> Work order:
Restate word for word the entries below, starting with the line with "Instruction: Switch to the Const viewport tab" and continuing through the line with "Click the -list-plugins". Include both of those lines and no others.

> Extracted data:
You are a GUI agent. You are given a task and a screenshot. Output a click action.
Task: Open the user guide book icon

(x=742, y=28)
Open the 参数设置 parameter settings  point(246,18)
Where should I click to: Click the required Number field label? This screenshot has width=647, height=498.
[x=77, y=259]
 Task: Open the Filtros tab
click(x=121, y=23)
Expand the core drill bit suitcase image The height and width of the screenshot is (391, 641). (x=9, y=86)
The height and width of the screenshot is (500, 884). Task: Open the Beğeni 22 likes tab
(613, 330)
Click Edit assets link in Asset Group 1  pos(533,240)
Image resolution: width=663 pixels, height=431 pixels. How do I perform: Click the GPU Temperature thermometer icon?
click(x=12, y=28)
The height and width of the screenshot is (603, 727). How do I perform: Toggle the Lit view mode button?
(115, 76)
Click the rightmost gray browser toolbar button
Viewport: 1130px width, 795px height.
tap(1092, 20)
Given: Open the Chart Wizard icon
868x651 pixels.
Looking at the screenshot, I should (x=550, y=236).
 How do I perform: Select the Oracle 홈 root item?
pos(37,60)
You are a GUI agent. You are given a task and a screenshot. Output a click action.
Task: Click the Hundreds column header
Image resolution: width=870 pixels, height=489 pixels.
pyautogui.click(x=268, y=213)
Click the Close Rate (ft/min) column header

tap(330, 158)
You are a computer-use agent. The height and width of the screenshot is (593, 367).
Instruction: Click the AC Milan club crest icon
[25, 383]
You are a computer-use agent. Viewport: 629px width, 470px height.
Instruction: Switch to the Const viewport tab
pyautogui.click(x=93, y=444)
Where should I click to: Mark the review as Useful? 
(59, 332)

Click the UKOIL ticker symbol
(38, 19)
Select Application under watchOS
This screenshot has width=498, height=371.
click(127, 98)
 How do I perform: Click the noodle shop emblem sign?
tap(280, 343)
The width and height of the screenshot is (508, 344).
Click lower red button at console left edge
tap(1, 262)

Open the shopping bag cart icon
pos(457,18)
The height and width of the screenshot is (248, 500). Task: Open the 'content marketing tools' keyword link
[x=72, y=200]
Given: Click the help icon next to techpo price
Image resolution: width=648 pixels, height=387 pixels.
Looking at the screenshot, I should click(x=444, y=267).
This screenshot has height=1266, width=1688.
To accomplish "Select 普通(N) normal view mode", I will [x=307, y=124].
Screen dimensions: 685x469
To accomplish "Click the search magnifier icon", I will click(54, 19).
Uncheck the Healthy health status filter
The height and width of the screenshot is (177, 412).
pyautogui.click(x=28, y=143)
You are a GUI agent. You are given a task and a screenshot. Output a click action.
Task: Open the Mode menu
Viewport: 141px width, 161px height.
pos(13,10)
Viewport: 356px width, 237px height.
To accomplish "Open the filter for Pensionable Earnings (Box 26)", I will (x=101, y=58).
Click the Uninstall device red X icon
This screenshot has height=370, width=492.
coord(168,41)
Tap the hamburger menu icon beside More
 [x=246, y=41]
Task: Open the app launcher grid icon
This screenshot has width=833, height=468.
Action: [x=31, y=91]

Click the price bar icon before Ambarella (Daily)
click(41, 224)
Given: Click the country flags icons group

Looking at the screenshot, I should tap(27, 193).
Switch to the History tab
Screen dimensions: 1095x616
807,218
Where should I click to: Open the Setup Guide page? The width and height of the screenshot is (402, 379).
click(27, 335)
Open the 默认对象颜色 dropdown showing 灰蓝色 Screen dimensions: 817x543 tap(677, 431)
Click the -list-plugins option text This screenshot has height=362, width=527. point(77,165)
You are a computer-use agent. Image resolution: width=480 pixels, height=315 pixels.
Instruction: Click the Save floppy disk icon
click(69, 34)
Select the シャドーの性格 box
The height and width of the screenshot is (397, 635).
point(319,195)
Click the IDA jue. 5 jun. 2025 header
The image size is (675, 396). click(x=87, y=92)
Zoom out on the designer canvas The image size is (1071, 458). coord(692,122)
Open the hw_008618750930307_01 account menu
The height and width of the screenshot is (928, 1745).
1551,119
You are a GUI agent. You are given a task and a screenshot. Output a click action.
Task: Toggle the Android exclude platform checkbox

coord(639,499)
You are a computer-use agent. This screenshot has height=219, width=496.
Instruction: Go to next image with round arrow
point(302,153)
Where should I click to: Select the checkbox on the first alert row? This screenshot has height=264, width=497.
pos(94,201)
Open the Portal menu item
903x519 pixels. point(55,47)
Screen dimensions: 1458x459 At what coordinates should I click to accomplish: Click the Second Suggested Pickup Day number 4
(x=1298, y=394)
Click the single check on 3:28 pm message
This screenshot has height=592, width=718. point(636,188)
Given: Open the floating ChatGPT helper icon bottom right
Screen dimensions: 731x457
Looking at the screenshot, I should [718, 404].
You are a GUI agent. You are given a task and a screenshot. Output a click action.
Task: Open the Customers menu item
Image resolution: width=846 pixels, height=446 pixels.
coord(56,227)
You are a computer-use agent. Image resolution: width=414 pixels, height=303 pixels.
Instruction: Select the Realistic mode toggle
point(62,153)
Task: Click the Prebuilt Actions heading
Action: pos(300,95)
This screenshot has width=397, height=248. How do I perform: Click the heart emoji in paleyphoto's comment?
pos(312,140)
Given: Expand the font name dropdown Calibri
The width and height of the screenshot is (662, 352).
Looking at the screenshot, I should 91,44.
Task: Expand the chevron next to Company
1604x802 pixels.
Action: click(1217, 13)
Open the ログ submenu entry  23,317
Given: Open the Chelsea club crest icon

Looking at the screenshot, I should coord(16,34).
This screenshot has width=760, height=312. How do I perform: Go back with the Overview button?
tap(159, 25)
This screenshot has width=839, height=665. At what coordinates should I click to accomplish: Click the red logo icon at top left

> Written solution:
Instruction: Switch to the Const viewport tab
pyautogui.click(x=93, y=444)
Where should I click to: Mark the review as Useful? 
(59, 332)

Click the UKOIL ticker symbol
(38, 19)
Select Application under watchOS
This screenshot has width=498, height=371.
click(127, 98)
 How do I perform: Click the noodle shop emblem sign?
tap(280, 343)
The width and height of the screenshot is (508, 344).
Click lower red button at console left edge
tap(1, 262)

Open the shopping bag cart icon
pos(457,18)
The height and width of the screenshot is (248, 500). Task: Open the 'content marketing tools' keyword link
[x=72, y=200]
Given: Click the help icon next to techpo price
Image resolution: width=648 pixels, height=387 pixels.
Looking at the screenshot, I should click(x=444, y=267).
This screenshot has height=1266, width=1688.
To accomplish "Select 普通(N) normal view mode", I will [x=307, y=124].
Screen dimensions: 685x469
To accomplish "Click the search magnifier icon", I will click(54, 19).
Uncheck the Healthy health status filter
The height and width of the screenshot is (177, 412).
pyautogui.click(x=28, y=143)
You are a GUI agent. You are given a task and a screenshot. Output a click action.
Task: Open the Mode menu
Viewport: 141px width, 161px height.
pos(13,10)
Viewport: 356px width, 237px height.
To accomplish "Open the filter for Pensionable Earnings (Box 26)", I will (x=101, y=58).
Click the Uninstall device red X icon
This screenshot has height=370, width=492.
coord(168,41)
Tap the hamburger menu icon beside More
 [x=246, y=41]
Task: Open the app launcher grid icon
This screenshot has width=833, height=468.
Action: [x=31, y=91]

Click the price bar icon before Ambarella (Daily)
click(41, 224)
Given: Click the country flags icons group

Looking at the screenshot, I should tap(27, 193).
Switch to the History tab
Screen dimensions: 1095x616
807,218
Where should I click to: Open the Setup Guide page? The width and height of the screenshot is (402, 379).
click(27, 335)
Open the 默认对象颜色 dropdown showing 灰蓝色 Screen dimensions: 817x543 tap(677, 431)
Click the -list-plugins option text This screenshot has height=362, width=527. point(77,165)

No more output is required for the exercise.